=== Begin Enclosure ===
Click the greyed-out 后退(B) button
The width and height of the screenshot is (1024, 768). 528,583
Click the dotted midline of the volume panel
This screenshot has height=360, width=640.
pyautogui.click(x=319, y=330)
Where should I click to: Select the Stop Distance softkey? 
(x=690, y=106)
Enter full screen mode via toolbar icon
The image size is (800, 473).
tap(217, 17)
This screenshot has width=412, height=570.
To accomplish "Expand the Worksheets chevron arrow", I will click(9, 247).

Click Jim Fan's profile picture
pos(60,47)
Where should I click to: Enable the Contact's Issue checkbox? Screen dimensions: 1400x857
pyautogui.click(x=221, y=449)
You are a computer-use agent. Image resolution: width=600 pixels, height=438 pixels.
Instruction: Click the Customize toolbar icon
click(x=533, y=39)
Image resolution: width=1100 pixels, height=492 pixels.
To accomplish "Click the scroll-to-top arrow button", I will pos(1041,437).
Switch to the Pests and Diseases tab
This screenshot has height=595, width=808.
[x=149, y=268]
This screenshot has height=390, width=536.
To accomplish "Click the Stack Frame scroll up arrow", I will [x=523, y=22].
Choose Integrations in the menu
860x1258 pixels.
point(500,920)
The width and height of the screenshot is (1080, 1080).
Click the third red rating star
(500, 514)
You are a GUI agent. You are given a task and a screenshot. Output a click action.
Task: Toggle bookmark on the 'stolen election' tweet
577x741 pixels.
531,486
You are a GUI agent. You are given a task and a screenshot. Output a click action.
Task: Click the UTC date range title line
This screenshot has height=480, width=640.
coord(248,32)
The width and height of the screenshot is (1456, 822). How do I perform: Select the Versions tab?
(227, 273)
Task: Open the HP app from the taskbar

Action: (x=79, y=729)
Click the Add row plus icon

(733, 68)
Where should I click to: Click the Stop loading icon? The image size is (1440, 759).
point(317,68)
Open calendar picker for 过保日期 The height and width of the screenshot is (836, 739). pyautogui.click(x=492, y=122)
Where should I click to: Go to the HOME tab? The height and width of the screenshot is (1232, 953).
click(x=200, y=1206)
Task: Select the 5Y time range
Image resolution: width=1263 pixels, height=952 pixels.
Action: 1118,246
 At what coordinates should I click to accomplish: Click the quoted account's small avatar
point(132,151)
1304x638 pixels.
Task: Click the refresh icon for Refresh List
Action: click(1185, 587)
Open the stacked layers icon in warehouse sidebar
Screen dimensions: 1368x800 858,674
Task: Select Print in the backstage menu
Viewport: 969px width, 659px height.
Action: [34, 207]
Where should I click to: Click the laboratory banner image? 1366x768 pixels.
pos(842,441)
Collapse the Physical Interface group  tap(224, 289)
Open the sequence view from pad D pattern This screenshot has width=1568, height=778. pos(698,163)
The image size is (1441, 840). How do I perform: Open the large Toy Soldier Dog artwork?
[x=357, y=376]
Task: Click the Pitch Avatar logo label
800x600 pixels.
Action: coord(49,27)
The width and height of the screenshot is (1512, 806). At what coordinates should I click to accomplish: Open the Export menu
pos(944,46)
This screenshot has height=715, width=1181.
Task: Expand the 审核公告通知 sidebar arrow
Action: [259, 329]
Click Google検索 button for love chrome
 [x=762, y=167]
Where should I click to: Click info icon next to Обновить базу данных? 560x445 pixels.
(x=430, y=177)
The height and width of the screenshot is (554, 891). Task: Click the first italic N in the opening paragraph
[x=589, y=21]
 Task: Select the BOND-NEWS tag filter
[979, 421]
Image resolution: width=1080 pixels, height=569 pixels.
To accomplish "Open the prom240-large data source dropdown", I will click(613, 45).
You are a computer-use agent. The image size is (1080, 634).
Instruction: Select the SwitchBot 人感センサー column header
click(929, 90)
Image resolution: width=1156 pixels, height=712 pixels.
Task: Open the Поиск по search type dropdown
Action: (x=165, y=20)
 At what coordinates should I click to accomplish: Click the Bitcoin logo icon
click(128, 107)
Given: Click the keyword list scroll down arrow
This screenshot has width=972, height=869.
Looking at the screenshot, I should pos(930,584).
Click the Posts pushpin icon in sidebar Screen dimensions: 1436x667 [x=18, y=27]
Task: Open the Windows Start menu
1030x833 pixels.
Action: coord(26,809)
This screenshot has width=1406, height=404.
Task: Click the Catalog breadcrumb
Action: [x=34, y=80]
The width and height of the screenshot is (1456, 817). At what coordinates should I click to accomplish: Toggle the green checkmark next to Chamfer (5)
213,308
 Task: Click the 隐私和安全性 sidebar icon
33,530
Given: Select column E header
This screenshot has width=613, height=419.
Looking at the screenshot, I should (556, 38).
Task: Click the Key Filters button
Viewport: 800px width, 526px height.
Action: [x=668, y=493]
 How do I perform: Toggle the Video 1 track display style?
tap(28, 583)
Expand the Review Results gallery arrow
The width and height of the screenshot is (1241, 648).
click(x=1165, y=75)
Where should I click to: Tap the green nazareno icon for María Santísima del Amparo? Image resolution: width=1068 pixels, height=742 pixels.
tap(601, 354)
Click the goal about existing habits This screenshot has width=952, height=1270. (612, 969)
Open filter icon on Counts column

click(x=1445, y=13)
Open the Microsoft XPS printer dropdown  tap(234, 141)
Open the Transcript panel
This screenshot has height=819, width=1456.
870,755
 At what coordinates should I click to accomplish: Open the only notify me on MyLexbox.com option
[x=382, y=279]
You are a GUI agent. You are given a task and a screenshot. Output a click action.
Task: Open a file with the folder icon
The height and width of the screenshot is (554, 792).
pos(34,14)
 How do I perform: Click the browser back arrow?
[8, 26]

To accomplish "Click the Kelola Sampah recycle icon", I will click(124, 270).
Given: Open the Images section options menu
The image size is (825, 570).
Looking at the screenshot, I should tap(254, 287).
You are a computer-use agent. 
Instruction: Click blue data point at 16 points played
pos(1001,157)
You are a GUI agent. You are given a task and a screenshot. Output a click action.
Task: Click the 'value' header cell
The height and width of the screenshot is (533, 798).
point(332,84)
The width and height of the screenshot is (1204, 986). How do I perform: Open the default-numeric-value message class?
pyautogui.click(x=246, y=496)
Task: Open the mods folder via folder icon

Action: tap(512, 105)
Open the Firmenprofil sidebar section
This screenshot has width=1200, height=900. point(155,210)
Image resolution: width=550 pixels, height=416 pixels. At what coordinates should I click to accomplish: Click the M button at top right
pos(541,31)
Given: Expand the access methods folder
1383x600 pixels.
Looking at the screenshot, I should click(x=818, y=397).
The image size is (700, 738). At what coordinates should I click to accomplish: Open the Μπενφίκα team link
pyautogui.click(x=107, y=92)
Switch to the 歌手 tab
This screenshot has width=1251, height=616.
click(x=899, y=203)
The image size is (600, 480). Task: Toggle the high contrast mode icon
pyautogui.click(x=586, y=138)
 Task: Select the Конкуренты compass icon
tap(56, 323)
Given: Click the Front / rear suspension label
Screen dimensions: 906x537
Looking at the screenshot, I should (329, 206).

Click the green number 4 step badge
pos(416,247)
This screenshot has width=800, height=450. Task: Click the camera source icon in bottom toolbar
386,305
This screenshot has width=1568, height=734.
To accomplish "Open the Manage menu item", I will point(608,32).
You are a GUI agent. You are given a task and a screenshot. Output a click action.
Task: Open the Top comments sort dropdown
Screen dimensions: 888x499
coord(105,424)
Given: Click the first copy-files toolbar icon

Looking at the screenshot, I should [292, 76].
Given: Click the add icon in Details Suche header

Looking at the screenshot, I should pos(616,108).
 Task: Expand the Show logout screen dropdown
=== End Enclosure ===
▸ Task requirements
This exercise requires the lines of the entries containing the string "computer".

▸ Result for this exercise
You are a computer-use agent. Image resolution: width=600 pixels, height=438 pixels.
You are a computer-use agent. The image size is (1080, 634).
You are a computer-use agent. 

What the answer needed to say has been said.